Return every line of the data below that contains the word "Select", copied unchanged.

::::::::::

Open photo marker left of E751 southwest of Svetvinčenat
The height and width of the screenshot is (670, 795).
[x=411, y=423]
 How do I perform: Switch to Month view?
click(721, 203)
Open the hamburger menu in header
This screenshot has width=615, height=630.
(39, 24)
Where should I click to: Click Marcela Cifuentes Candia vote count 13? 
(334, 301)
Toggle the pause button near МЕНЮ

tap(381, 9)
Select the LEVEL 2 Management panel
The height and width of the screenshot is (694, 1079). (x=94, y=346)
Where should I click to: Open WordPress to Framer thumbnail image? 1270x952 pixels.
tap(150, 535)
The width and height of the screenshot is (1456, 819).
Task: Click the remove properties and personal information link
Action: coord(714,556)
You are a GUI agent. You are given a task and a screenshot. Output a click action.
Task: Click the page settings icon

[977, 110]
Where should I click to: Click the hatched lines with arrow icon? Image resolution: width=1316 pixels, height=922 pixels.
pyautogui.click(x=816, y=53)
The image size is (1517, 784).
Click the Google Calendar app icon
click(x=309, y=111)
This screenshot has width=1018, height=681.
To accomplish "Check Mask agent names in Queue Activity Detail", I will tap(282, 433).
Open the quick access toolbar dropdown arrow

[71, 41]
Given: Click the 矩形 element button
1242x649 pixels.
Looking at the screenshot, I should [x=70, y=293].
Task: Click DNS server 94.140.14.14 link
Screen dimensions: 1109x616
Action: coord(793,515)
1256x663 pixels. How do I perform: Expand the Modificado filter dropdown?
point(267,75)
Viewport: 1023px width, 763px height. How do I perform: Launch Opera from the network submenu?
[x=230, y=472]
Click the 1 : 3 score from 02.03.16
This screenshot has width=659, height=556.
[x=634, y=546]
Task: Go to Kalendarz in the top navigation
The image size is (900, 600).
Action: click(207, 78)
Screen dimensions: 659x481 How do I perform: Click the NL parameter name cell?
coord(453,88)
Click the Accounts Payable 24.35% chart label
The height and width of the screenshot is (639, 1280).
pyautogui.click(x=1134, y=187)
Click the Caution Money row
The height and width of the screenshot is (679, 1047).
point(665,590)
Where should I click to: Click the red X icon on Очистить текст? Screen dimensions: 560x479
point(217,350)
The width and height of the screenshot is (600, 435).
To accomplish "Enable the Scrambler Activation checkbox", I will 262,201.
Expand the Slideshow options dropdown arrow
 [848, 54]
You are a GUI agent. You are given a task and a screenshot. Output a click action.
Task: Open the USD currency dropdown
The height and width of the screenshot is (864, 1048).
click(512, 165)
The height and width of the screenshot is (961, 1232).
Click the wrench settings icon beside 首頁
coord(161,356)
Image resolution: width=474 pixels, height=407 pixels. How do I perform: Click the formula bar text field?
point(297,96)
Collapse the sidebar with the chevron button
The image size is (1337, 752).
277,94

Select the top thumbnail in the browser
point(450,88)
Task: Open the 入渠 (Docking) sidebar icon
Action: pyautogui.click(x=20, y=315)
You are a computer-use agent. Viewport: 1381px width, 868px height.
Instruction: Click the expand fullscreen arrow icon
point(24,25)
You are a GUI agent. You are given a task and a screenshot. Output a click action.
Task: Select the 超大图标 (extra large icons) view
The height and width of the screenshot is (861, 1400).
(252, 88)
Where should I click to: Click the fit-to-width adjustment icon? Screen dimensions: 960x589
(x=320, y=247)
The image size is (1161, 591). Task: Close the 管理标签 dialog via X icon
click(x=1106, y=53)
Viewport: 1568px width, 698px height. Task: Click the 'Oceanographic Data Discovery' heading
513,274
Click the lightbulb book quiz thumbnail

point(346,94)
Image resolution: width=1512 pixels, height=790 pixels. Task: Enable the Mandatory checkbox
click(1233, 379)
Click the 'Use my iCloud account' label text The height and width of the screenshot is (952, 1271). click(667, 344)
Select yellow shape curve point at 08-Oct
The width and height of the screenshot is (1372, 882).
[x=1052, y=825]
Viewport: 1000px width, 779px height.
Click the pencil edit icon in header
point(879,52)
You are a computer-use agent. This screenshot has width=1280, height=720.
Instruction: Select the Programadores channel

::::::::::

RESULT OF THIS EXERCISE —
Select the LEVEL 2 Management panel
Select the top thumbnail in the browser
Task: Select the 超大图标 (extra large icons) view
Select yellow shape curve point at 08-Oct
Instruction: Select the Programadores channel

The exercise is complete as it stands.